Mio figlio Marco, lo sapete già, ha una casa immaginaria in un paese immaginario che è Agnese (o Vagnese, ancora non abbiamo capito bene). Ogni tanto dice anche di condividere le spese dell’appartamento con degli inquilini illustri, come Ben Tennyson, per gli amici Ben10!
Ma ci sono tanti bambini che chiacchierano con i loro amici immaginari, ci giocano e gli attribuiscono anche tutte le monellerie.
Ma avere un amico immaginario è un fattore positivo o negativo? E noi genitori come ci dobbiamo comportare? Dobbiamo reggere il gioco o smontare la fantasia?
Lo abbiamo chiesto alla nostra Psicologa Amica, la dottoressa Francesca Santarelli.
Ecco cosa ci dice:
“Chissà quante di voi si sono trovate di fronte al vostro bambino che parlava “da solo” o dichiarava apertamente di avere un amico che può vedere solo lui, con cui parlare, giocare, o a cui far riferimento nelle situazioni di tutti i giorni.
Alzi la mano chi non si sia chiesta, almeno una volta: “Ma è tutto normale?
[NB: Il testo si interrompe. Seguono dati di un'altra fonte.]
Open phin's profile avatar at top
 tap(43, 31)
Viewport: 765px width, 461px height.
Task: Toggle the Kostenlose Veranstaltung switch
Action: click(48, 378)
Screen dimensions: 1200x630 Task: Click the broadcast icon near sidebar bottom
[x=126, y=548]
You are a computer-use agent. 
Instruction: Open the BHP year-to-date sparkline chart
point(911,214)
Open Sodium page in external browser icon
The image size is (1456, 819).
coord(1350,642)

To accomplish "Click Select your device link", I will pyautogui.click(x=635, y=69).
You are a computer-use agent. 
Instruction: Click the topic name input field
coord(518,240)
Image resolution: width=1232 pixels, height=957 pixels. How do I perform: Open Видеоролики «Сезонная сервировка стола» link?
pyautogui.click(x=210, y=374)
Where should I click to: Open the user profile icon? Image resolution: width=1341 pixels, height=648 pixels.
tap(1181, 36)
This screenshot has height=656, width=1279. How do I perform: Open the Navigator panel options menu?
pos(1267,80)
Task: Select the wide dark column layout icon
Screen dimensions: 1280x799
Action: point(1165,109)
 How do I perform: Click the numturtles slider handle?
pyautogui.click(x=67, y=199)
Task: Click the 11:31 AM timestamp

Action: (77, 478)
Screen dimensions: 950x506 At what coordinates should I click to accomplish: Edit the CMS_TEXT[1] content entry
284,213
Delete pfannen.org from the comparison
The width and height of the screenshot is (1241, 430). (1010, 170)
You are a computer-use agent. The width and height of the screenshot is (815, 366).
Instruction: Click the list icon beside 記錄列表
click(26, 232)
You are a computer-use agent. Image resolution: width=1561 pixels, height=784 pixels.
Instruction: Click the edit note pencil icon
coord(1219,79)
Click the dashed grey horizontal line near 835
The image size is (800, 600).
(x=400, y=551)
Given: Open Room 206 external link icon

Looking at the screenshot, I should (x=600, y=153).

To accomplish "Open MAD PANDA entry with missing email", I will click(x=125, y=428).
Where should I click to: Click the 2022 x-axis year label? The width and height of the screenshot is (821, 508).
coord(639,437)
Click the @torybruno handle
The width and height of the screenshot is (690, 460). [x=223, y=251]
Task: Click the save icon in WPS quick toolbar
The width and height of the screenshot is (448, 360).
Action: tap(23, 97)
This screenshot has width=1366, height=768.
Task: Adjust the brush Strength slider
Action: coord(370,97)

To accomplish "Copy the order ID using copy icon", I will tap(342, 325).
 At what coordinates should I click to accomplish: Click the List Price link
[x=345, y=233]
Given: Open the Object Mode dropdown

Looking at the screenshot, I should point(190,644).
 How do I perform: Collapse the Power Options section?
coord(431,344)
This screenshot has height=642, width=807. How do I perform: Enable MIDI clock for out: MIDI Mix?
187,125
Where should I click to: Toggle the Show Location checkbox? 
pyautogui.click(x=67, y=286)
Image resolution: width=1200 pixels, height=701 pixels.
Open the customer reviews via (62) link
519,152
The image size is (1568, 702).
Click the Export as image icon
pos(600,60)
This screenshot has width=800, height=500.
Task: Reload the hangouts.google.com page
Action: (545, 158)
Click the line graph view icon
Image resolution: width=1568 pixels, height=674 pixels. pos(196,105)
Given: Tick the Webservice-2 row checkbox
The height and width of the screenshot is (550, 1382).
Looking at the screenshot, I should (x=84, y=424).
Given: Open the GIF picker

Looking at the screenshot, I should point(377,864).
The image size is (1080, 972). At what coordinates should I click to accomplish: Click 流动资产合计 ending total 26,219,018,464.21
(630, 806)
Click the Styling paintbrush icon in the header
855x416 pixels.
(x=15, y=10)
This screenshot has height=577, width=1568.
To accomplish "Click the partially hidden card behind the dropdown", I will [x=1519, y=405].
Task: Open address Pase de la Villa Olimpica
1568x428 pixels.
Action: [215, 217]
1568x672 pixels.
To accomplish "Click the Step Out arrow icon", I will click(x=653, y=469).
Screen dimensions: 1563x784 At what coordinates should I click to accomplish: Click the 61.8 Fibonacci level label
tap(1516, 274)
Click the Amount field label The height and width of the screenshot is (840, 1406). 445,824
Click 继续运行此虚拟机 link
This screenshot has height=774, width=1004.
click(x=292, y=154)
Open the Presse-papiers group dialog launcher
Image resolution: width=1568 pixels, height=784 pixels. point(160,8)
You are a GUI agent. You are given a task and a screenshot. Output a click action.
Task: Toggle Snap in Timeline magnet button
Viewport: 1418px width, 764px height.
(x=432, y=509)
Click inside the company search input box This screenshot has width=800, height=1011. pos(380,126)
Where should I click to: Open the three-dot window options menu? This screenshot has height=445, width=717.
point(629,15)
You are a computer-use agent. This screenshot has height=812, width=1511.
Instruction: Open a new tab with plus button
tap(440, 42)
Mi devo preoccupare?”
Bhe! allora sono qui per rassicurare tutte queste mamme, dicendo loro innanzitutto che, avere un amico immaginario, è un’esperienza molto comune per i bambini tra i 3 e gli 8/9 anni e non c’è nulla di patologico in questo comportamento, anzi, è un modo di fare che favorisce l’arricchimento della vita personale del bambino.
Infatti, i bambini che hanno avuto, per un certo numero di anni, un compagno immaginario vengono coinvolti in giochi di ruolo piuttosto complessi e il coinvolgimento in giochi di ruolo è risultato positivamente correlato allo sviluppo di comprensione sociale ossia la capacità di assumere la prospettiva di un altro.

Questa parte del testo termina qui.